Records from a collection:
□ □ □ □
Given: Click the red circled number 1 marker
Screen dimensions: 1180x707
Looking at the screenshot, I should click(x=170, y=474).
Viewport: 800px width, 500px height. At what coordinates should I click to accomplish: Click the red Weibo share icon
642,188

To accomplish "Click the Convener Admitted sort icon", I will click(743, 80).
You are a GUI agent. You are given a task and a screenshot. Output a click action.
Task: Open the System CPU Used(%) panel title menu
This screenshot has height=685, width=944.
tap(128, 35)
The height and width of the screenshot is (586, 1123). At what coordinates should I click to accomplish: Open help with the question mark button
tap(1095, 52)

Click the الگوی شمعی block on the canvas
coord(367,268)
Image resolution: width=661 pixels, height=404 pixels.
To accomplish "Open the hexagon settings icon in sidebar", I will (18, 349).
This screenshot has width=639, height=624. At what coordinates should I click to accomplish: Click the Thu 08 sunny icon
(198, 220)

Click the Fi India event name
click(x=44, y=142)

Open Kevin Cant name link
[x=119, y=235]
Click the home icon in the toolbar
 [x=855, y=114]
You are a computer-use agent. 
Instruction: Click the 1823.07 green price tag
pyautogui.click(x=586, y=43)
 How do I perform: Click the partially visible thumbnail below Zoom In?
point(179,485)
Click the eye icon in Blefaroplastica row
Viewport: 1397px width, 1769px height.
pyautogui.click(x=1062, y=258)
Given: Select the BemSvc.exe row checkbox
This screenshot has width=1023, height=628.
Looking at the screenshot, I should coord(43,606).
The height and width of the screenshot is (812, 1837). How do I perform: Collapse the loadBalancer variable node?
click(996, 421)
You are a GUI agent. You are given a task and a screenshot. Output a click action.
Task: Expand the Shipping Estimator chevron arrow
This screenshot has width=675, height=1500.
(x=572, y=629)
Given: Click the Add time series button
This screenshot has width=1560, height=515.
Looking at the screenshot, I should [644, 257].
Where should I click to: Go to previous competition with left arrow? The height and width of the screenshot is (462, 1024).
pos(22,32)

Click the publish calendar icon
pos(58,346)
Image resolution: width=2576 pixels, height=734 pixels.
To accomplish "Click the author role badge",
□ □ □ □
### PROBLEM STATEMENT
Reproduce the entries above in full, exactly as they read.

### FINISHED TASK
Given: Click the red circled number 1 marker
Screen dimensions: 1180x707
Looking at the screenshot, I should click(x=170, y=474).
Viewport: 800px width, 500px height. At what coordinates should I click to accomplish: Click the red Weibo share icon
642,188

To accomplish "Click the Convener Admitted sort icon", I will click(743, 80).
You are a GUI agent. You are given a task and a screenshot. Output a click action.
Task: Open the System CPU Used(%) panel title menu
This screenshot has height=685, width=944.
tap(128, 35)
The height and width of the screenshot is (586, 1123). At what coordinates should I click to accomplish: Open help with the question mark button
tap(1095, 52)

Click the الگوی شمعی block on the canvas
coord(367,268)
Image resolution: width=661 pixels, height=404 pixels.
To accomplish "Open the hexagon settings icon in sidebar", I will (18, 349).
This screenshot has width=639, height=624. At what coordinates should I click to accomplish: Click the Thu 08 sunny icon
(198, 220)

Click the Fi India event name
click(x=44, y=142)

Open Kevin Cant name link
[x=119, y=235]
Click the home icon in the toolbar
 [x=855, y=114]
You are a computer-use agent. 
Instruction: Click the 1823.07 green price tag
pyautogui.click(x=586, y=43)
 How do I perform: Click the partially visible thumbnail below Zoom In?
point(179,485)
Click the eye icon in Blefaroplastica row
Viewport: 1397px width, 1769px height.
pyautogui.click(x=1062, y=258)
Given: Select the BemSvc.exe row checkbox
This screenshot has width=1023, height=628.
Looking at the screenshot, I should coord(43,606).
The height and width of the screenshot is (812, 1837). How do I perform: Collapse the loadBalancer variable node?
click(996, 421)
You are a GUI agent. You are given a task and a screenshot. Output a click action.
Task: Expand the Shipping Estimator chevron arrow
This screenshot has width=675, height=1500.
(x=572, y=629)
Given: Click the Add time series button
This screenshot has width=1560, height=515.
Looking at the screenshot, I should [644, 257].
Where should I click to: Go to previous competition with left arrow? The height and width of the screenshot is (462, 1024).
pos(22,32)

Click the publish calendar icon
pos(58,346)
Image resolution: width=2576 pixels, height=734 pixels.
To accomplish "Click the author role badge",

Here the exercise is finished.